◆ What you need to do:
Your answer needs to include each line of the records in which the string "agent" can be found.

◆ Recorded data:

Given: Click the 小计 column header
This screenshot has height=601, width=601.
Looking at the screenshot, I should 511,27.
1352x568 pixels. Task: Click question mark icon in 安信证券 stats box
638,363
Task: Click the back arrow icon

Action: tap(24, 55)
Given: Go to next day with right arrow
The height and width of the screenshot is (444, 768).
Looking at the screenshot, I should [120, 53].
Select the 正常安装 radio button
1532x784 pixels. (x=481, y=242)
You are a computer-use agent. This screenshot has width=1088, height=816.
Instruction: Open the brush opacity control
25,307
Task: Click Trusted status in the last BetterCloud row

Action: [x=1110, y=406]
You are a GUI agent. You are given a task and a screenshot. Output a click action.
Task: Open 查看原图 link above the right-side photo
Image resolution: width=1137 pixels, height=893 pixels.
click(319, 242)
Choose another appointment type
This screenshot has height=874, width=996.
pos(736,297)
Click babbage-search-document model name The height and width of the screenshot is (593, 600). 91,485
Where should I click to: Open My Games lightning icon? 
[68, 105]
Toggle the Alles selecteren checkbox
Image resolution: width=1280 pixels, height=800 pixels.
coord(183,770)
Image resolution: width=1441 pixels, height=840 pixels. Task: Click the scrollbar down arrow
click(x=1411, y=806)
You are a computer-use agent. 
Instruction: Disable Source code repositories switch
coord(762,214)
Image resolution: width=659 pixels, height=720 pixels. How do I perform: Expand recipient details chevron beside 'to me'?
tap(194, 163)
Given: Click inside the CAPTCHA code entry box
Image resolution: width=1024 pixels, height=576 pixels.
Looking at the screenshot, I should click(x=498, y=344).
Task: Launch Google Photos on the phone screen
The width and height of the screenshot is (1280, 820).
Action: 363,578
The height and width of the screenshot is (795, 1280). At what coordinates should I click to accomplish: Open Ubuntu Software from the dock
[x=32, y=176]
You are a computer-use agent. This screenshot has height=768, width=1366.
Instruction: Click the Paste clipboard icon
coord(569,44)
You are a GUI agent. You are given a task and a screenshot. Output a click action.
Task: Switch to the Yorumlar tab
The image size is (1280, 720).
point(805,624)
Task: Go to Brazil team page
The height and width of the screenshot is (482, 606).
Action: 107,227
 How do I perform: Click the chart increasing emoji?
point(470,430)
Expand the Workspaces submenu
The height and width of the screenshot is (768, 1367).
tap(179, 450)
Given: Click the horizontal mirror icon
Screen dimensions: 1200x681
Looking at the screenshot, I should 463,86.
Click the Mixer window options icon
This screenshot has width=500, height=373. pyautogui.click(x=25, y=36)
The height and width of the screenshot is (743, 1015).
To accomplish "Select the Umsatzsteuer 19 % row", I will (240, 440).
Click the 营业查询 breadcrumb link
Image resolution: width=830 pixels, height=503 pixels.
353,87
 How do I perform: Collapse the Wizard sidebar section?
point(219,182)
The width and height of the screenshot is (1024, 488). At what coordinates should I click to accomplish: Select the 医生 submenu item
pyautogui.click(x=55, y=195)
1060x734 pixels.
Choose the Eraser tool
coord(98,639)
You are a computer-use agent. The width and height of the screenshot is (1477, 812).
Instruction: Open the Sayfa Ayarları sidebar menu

◆ Completed exercise:
You are a computer-use agent. This screenshot has width=1088, height=816.
You are a GUI agent. You are given a task and a screenshot. Output a click action.
You are a computer-use agent. 
You are a computer-use agent. This screenshot has height=768, width=1366.
You are a GUI agent. You are given a task and a screenshot. Output a click action.
You are a computer-use agent. The width and height of the screenshot is (1477, 812).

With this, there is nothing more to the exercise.